## Entries shown
▬▬▬▬▬▬

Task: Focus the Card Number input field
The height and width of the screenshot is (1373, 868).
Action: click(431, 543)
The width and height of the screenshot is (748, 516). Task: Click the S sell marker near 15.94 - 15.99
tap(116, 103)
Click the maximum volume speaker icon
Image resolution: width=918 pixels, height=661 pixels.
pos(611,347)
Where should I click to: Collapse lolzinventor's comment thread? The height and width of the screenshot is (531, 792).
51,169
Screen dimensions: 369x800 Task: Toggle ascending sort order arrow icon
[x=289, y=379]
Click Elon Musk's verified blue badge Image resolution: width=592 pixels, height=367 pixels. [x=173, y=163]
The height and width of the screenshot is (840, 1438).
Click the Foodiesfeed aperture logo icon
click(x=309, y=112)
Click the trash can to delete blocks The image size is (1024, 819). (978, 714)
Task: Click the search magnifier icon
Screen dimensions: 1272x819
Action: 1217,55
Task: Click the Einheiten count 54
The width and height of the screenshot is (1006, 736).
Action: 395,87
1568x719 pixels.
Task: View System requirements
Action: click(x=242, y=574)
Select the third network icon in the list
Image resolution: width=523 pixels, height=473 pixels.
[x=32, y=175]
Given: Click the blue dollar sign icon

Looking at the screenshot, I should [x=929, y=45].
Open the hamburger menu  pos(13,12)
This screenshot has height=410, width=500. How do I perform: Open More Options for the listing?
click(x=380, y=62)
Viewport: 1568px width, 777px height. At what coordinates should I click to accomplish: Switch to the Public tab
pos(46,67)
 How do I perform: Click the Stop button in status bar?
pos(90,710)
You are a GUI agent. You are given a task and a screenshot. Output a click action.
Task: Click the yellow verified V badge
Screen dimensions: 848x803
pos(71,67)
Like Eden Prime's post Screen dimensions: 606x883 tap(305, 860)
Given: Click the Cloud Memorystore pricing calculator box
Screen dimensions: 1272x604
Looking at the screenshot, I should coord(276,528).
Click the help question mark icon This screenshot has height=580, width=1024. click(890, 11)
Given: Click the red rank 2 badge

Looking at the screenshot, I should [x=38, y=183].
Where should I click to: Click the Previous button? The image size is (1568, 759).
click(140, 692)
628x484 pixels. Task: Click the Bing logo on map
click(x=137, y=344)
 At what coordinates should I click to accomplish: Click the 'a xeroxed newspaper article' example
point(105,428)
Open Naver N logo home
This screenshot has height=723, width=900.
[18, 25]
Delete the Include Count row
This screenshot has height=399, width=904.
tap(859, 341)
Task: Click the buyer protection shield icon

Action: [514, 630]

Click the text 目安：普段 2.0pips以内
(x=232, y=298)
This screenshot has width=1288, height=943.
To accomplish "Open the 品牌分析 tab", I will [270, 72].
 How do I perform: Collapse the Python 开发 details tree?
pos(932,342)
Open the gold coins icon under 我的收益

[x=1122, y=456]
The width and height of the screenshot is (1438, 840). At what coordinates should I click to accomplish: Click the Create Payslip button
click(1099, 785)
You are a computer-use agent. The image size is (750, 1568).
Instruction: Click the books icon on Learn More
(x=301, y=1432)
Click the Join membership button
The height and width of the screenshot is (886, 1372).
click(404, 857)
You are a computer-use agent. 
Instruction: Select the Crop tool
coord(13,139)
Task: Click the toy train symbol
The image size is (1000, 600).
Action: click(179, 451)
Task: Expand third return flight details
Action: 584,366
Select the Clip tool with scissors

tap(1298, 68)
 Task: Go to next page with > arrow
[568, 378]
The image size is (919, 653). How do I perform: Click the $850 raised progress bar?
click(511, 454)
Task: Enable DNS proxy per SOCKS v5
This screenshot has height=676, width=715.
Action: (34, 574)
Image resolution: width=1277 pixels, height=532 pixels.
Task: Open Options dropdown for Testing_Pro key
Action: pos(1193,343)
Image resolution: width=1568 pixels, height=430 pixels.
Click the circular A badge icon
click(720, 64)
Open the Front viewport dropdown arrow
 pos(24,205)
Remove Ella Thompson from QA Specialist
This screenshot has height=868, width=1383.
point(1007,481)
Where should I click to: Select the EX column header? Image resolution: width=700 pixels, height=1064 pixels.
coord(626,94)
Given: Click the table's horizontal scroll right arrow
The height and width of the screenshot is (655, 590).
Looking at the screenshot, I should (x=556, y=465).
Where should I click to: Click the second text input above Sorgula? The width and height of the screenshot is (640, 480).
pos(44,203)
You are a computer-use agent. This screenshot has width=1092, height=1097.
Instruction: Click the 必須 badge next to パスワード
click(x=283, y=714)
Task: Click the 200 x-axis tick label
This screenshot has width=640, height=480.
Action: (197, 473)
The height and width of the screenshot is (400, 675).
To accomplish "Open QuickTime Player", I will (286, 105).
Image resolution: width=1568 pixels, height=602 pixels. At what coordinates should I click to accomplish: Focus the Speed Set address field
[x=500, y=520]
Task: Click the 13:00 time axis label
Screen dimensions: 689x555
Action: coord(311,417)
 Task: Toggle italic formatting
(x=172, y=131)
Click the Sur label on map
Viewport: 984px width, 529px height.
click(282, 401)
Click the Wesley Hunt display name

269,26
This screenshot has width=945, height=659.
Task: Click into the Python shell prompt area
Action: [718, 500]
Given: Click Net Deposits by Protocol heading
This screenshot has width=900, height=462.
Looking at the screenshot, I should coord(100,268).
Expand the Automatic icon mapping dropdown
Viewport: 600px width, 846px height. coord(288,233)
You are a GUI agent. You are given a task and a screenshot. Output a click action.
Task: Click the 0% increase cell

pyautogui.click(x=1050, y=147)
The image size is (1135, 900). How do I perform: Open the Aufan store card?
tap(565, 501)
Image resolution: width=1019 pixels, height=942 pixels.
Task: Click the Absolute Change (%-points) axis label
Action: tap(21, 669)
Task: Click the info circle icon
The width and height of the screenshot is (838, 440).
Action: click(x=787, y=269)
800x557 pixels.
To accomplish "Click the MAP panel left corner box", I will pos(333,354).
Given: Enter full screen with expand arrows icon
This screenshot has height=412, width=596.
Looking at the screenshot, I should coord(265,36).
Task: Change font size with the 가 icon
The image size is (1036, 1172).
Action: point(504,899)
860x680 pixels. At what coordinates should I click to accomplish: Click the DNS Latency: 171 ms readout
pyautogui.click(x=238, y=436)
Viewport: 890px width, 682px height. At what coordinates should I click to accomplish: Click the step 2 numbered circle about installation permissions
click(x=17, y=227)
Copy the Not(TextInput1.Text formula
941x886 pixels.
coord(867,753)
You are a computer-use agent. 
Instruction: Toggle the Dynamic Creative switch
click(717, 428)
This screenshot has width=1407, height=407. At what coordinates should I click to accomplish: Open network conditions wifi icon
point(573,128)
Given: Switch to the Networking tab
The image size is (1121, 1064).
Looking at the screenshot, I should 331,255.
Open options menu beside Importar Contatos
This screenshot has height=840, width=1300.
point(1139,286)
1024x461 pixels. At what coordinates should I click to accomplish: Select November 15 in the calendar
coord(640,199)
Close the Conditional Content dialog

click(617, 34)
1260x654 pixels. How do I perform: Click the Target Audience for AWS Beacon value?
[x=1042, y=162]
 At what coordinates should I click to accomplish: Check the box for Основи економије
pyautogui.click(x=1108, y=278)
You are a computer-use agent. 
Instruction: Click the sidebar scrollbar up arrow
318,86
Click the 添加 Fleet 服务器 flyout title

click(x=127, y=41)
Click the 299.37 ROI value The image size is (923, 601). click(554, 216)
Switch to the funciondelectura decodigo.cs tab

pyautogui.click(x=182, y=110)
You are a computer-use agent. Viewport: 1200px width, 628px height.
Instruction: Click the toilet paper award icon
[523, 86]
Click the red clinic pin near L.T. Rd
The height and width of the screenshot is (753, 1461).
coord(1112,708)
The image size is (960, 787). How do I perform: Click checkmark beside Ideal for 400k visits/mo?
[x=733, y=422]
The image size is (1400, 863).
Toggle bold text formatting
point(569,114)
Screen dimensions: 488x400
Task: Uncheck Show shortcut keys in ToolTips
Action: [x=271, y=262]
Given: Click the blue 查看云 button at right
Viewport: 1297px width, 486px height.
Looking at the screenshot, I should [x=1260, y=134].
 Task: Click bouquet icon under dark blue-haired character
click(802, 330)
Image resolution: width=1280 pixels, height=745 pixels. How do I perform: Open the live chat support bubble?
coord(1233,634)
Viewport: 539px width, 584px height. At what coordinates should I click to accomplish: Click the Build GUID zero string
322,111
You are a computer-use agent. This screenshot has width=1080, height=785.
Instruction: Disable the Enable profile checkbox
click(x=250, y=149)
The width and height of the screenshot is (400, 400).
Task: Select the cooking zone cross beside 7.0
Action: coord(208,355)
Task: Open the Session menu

▬▬▬▬▬▬

Could you copy every line in the records that holds "computer"?

You are a computer-use agent. The image size is (750, 1568).
You are a computer-use agent. 
You are a computer-use agent. This screenshot has width=1092, height=1097.
You are a computer-use agent. 
You are a computer-use agent. 
You are a computer-use agent. Viewport: 1200px width, 628px height.
You are a computer-use agent. This screenshot has width=1080, height=785.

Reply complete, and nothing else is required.